▸ **Problem**:
Give the records again in full, exactly as they appear.

▸ **Data for analysis**:
<<<<

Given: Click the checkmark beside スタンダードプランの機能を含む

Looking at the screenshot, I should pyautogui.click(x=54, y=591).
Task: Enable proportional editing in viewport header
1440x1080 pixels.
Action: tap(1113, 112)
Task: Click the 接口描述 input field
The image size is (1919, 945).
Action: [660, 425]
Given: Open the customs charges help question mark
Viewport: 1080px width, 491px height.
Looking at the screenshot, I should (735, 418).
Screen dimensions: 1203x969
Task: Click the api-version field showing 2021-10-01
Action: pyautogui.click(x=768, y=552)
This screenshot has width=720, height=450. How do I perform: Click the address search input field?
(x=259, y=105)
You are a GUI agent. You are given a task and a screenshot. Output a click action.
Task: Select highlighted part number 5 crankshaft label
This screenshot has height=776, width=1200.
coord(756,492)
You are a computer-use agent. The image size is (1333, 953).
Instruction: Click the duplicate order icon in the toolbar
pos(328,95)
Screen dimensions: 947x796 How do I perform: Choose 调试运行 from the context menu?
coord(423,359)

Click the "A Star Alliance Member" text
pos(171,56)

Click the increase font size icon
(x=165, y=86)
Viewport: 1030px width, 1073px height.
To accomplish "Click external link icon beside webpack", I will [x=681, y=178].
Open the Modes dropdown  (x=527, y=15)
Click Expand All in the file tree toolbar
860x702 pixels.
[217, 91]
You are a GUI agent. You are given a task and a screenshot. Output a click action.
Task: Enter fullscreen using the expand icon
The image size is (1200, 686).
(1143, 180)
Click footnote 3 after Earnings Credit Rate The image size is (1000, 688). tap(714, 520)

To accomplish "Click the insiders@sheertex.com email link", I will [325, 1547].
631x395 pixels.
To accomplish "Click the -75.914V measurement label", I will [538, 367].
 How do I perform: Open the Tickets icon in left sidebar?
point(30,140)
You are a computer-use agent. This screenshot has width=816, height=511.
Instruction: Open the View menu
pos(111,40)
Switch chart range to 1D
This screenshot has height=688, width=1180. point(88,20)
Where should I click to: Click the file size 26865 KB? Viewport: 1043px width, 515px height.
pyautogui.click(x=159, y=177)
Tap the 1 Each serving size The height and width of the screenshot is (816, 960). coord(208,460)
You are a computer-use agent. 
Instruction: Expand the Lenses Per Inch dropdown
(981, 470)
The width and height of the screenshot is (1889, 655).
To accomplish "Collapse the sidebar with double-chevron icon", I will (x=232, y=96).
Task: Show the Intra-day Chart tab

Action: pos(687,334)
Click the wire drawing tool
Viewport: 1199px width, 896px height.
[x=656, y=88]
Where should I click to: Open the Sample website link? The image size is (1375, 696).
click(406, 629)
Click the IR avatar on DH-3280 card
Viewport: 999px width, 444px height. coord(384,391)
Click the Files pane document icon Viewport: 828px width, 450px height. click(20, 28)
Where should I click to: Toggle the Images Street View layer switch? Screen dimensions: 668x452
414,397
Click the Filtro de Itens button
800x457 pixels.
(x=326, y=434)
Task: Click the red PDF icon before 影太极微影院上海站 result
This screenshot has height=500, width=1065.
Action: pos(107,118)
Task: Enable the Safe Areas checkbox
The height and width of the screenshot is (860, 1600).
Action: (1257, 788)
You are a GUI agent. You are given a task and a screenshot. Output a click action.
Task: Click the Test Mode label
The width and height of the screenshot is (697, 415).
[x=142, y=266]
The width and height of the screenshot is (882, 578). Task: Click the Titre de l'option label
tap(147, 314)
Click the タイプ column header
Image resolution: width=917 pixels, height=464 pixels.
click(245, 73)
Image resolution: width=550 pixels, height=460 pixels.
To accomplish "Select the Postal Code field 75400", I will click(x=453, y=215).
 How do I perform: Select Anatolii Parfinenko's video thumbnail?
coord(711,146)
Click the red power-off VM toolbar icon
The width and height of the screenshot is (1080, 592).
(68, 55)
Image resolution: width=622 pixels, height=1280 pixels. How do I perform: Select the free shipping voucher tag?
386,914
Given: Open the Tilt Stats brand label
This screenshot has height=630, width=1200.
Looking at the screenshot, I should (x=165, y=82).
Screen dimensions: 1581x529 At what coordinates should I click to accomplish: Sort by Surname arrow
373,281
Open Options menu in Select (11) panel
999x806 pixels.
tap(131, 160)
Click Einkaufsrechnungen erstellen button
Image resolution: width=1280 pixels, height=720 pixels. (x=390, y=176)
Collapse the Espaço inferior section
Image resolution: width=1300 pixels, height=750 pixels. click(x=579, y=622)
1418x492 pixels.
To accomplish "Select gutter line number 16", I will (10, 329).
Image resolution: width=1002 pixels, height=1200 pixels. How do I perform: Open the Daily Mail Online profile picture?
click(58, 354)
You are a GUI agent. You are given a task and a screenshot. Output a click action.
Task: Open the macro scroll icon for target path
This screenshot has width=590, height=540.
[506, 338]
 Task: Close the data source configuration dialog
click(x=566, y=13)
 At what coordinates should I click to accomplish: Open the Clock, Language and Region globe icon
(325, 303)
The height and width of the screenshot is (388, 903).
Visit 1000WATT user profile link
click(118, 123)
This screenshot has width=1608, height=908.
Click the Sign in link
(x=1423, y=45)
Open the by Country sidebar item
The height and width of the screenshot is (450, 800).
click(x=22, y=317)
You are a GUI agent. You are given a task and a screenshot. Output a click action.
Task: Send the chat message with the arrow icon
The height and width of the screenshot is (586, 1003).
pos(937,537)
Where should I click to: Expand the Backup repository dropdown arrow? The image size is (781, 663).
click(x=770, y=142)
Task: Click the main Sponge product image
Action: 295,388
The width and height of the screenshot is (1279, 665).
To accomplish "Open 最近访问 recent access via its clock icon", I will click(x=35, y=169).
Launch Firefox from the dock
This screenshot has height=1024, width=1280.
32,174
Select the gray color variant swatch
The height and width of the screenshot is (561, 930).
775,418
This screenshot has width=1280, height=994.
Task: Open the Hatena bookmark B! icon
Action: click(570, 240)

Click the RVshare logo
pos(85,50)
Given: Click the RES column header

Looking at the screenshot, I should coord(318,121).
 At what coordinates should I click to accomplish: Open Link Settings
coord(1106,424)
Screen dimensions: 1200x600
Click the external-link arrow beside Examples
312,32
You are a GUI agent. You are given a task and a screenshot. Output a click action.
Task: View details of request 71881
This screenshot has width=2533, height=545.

>>>>

▸ **Result of this task**:
Given: Click the checkmark beside スタンダードプランの機能を含む

Looking at the screenshot, I should pyautogui.click(x=54, y=591).
Task: Enable proportional editing in viewport header
1440x1080 pixels.
Action: tap(1113, 112)
Task: Click the 接口描述 input field
The image size is (1919, 945).
Action: [660, 425]
Given: Open the customs charges help question mark
Viewport: 1080px width, 491px height.
Looking at the screenshot, I should (735, 418).
Screen dimensions: 1203x969
Task: Click the api-version field showing 2021-10-01
Action: pyautogui.click(x=768, y=552)
This screenshot has width=720, height=450. How do I perform: Click the address search input field?
(x=259, y=105)
You are a GUI agent. You are given a task and a screenshot. Output a click action.
Task: Select highlighted part number 5 crankshaft label
This screenshot has height=776, width=1200.
coord(756,492)
You are a computer-use agent. The image size is (1333, 953).
Instruction: Click the duplicate order icon in the toolbar
pos(328,95)
Screen dimensions: 947x796 How do I perform: Choose 调试运行 from the context menu?
coord(423,359)

Click the "A Star Alliance Member" text
pos(171,56)

Click the increase font size icon
(x=165, y=86)
Viewport: 1030px width, 1073px height.
To accomplish "Click external link icon beside webpack", I will [x=681, y=178].
Open the Modes dropdown  (x=527, y=15)
Click Expand All in the file tree toolbar
860x702 pixels.
[217, 91]
You are a GUI agent. You are given a task and a screenshot. Output a click action.
Task: Enter fullscreen using the expand icon
The image size is (1200, 686).
(1143, 180)
Click footnote 3 after Earnings Credit Rate The image size is (1000, 688). tap(714, 520)

To accomplish "Click the insiders@sheertex.com email link", I will [325, 1547].
631x395 pixels.
To accomplish "Click the -75.914V measurement label", I will [538, 367].
 How do I perform: Open the Tickets icon in left sidebar?
point(30,140)
You are a computer-use agent. This screenshot has width=816, height=511.
Instruction: Open the View menu
pos(111,40)
Switch chart range to 1D
This screenshot has height=688, width=1180. point(88,20)
Where should I click to: Click the file size 26865 KB? Viewport: 1043px width, 515px height.
pyautogui.click(x=159, y=177)
Tap the 1 Each serving size The height and width of the screenshot is (816, 960). coord(208,460)
You are a computer-use agent. 
Instruction: Expand the Lenses Per Inch dropdown
(981, 470)
The width and height of the screenshot is (1889, 655).
To accomplish "Collapse the sidebar with double-chevron icon", I will (x=232, y=96).
Task: Show the Intra-day Chart tab

Action: pos(687,334)
Click the wire drawing tool
Viewport: 1199px width, 896px height.
[x=656, y=88]
Where should I click to: Open the Sample website link? The image size is (1375, 696).
click(406, 629)
Click the IR avatar on DH-3280 card
Viewport: 999px width, 444px height. coord(384,391)
Click the Files pane document icon Viewport: 828px width, 450px height. click(20, 28)
Where should I click to: Toggle the Images Street View layer switch? Screen dimensions: 668x452
414,397
Click the Filtro de Itens button
800x457 pixels.
(x=326, y=434)
Task: Click the red PDF icon before 影太极微影院上海站 result
This screenshot has height=500, width=1065.
Action: pos(107,118)
Task: Enable the Safe Areas checkbox
The height and width of the screenshot is (860, 1600).
Action: (1257, 788)
You are a GUI agent. You are given a task and a screenshot. Output a click action.
Task: Click the Test Mode label
The width and height of the screenshot is (697, 415).
[x=142, y=266]
The width and height of the screenshot is (882, 578). Task: Click the Titre de l'option label
tap(147, 314)
Click the タイプ column header
Image resolution: width=917 pixels, height=464 pixels.
click(245, 73)
Image resolution: width=550 pixels, height=460 pixels.
To accomplish "Select the Postal Code field 75400", I will click(x=453, y=215).
 How do I perform: Select Anatolii Parfinenko's video thumbnail?
coord(711,146)
Click the red power-off VM toolbar icon
The width and height of the screenshot is (1080, 592).
(68, 55)
Image resolution: width=622 pixels, height=1280 pixels. How do I perform: Select the free shipping voucher tag?
386,914
Given: Open the Tilt Stats brand label
This screenshot has height=630, width=1200.
Looking at the screenshot, I should (x=165, y=82).
Screen dimensions: 1581x529 At what coordinates should I click to accomplish: Sort by Surname arrow
373,281
Open Options menu in Select (11) panel
999x806 pixels.
tap(131, 160)
Click Einkaufsrechnungen erstellen button
Image resolution: width=1280 pixels, height=720 pixels. (x=390, y=176)
Collapse the Espaço inferior section
Image resolution: width=1300 pixels, height=750 pixels. click(x=579, y=622)
1418x492 pixels.
To accomplish "Select gutter line number 16", I will (10, 329).
Image resolution: width=1002 pixels, height=1200 pixels. How do I perform: Open the Daily Mail Online profile picture?
click(58, 354)
You are a GUI agent. You are given a task and a screenshot. Output a click action.
Task: Open the macro scroll icon for target path
This screenshot has width=590, height=540.
[506, 338]
 Task: Close the data source configuration dialog
click(x=566, y=13)
 At what coordinates should I click to accomplish: Open the Clock, Language and Region globe icon
(325, 303)
The height and width of the screenshot is (388, 903).
Visit 1000WATT user profile link
click(118, 123)
This screenshot has width=1608, height=908.
Click the Sign in link
(x=1423, y=45)
Open the by Country sidebar item
The height and width of the screenshot is (450, 800).
click(x=22, y=317)
You are a GUI agent. You are given a task and a screenshot. Output a click action.
Task: Send the chat message with the arrow icon
The height and width of the screenshot is (586, 1003).
pos(937,537)
Where should I click to: Expand the Backup repository dropdown arrow? The image size is (781, 663).
click(x=770, y=142)
Task: Click the main Sponge product image
Action: 295,388
The width and height of the screenshot is (1279, 665).
To accomplish "Open 最近访问 recent access via its clock icon", I will click(x=35, y=169).
Launch Firefox from the dock
This screenshot has height=1024, width=1280.
32,174
Select the gray color variant swatch
The height and width of the screenshot is (561, 930).
775,418
This screenshot has width=1280, height=994.
Task: Open the Hatena bookmark B! icon
Action: click(570, 240)

Click the RVshare logo
pos(85,50)
Given: Click the RES column header

Looking at the screenshot, I should coord(318,121).
 At what coordinates should I click to accomplish: Open Link Settings
coord(1106,424)
Screen dimensions: 1200x600
Click the external-link arrow beside Examples
312,32
You are a GUI agent. You are given a task and a screenshot. Output a click action.
Task: View details of request 71881
This screenshot has width=2533, height=545.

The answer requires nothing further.